1. Give the Extension Cord a Break
The ideal position for the tree is close to an outlet. But if that would mean forgoing the annual picture window placement, at least try to avoid placing the cord under rugs where, if damaged, it would go undetected. Instead, run it along the base of the wall, so that it won’t be walked on.
2. Use LEDs or Mini Lights
Those cute, semi-oval-shaped incandescent Christmas lights that you grew up with are known in the bulb business as C-7s and are rated at 5 watts each. By comparison, the cheerful little mini light is a 2.5-watt device. Even more energy efficient are LEDs, which operate at a cool-to-the-touch temperature. This means electric bill savings and helps reduce needle drop—in turn, resulting in less vacuuming around the tree.
3. Flip the Switch
The tree does look pretty all lit up, but if everyone’s asleep or no one is home, what’s the point? Unplug or turn off lights before going to bed or leaving the house.

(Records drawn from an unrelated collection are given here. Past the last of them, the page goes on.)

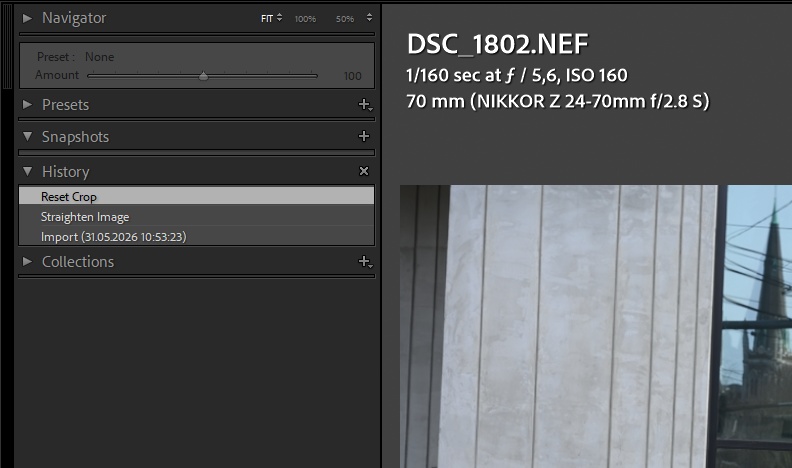Select Straighten Image history step
The height and width of the screenshot is (468, 792).
(196, 216)
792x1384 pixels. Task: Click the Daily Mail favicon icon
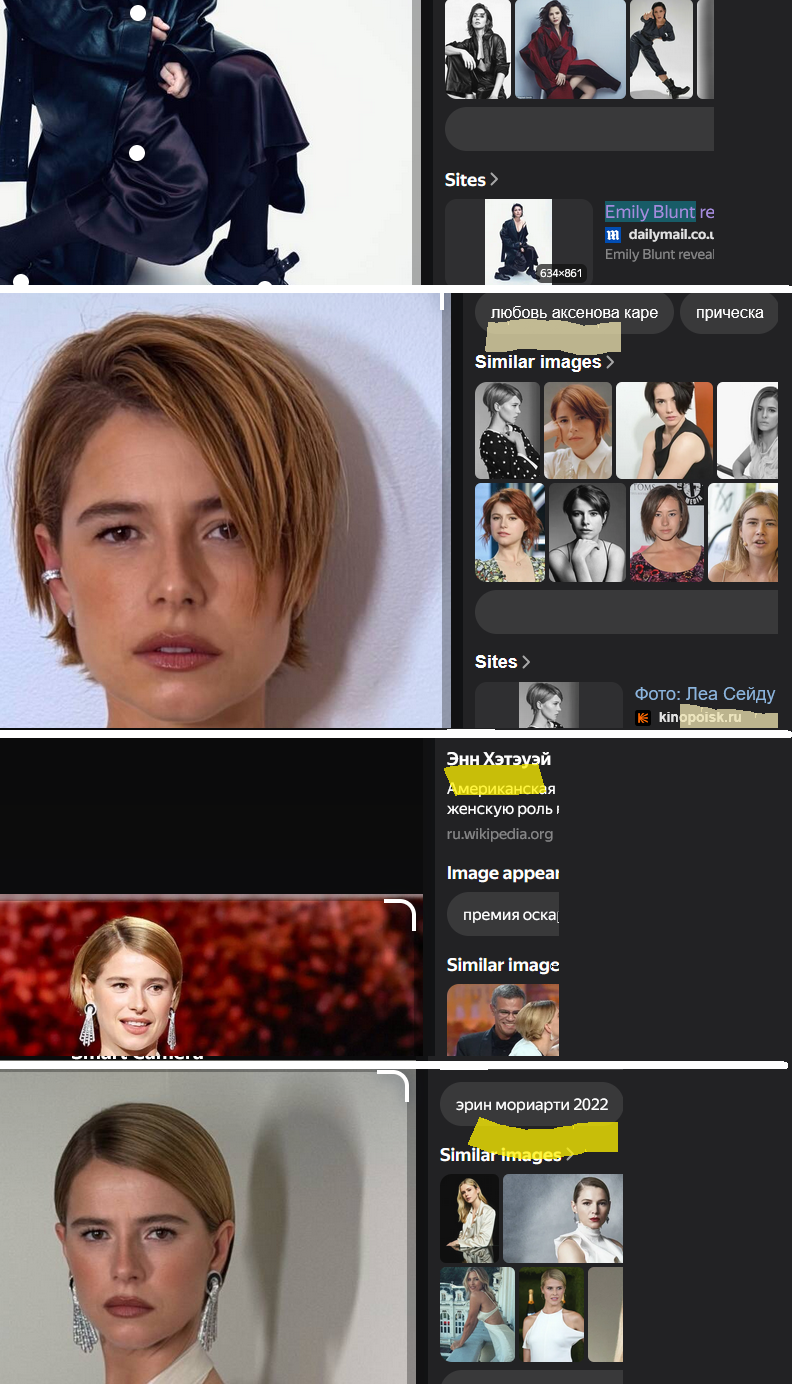tap(613, 235)
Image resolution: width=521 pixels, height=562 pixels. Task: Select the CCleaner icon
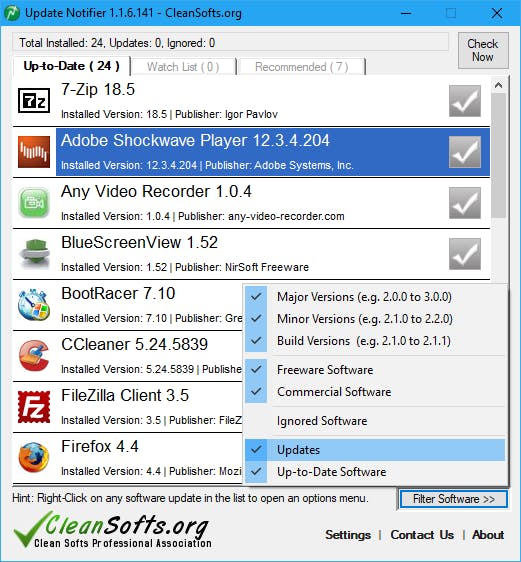(x=34, y=356)
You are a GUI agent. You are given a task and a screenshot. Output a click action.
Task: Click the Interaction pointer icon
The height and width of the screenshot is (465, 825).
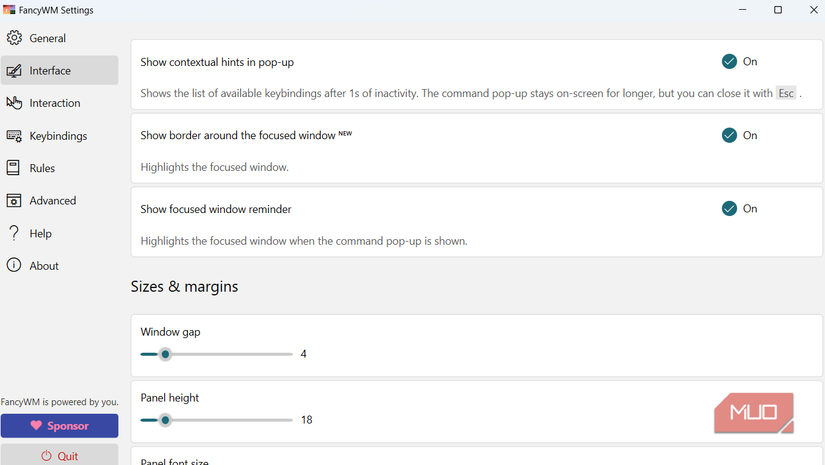[x=14, y=103]
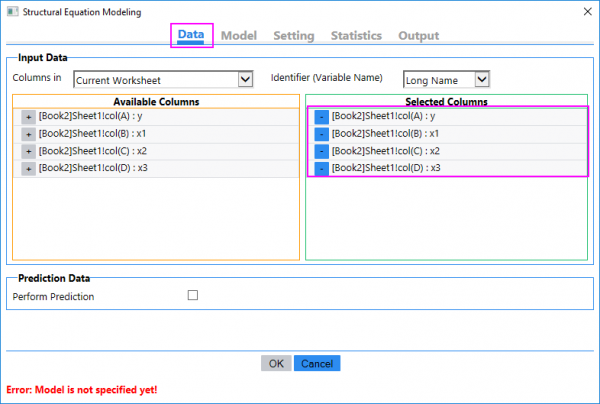The height and width of the screenshot is (404, 600).
Task: Go to the Statistics tab
Action: (x=357, y=36)
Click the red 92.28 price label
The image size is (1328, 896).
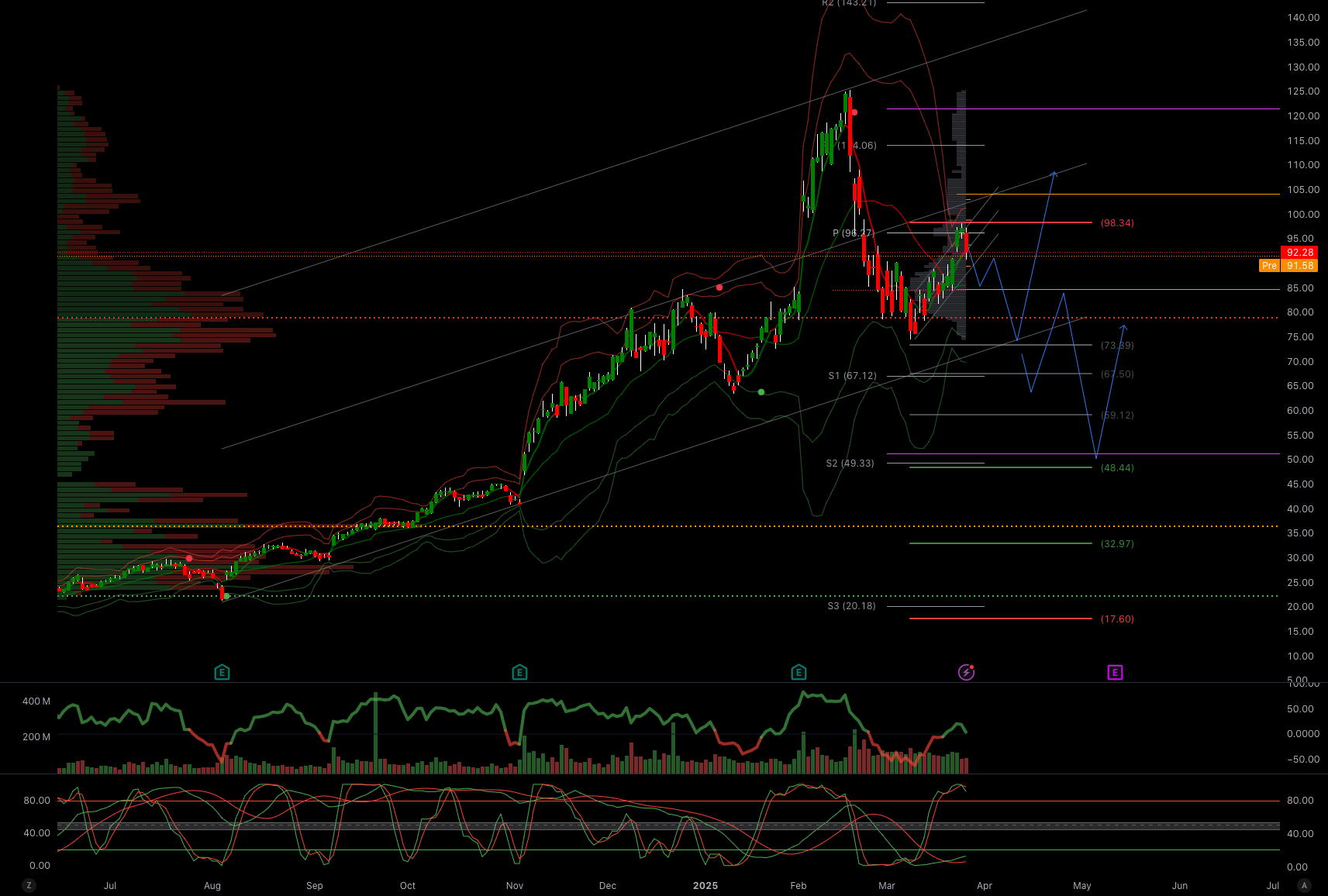[x=1299, y=252]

4. Keep the Evergreen Moist and Cool
As soon as you can, cut a 1⁄2-in.-thick disk from the tree’s base to expose fresh wood, then place the tree in water. Don’t bother boring a hole in the base to increase water uptake, says the National Christmas Tree Association. And for obvious reasons, keep the tree away from heaters, wood stoves and fireplaces.
5. Green Your Tree
No sense in letting a good tree go to waste. Lots of towns have tree chipping programs, so bring your evergreen to the tree dump and get the new year off to a good start.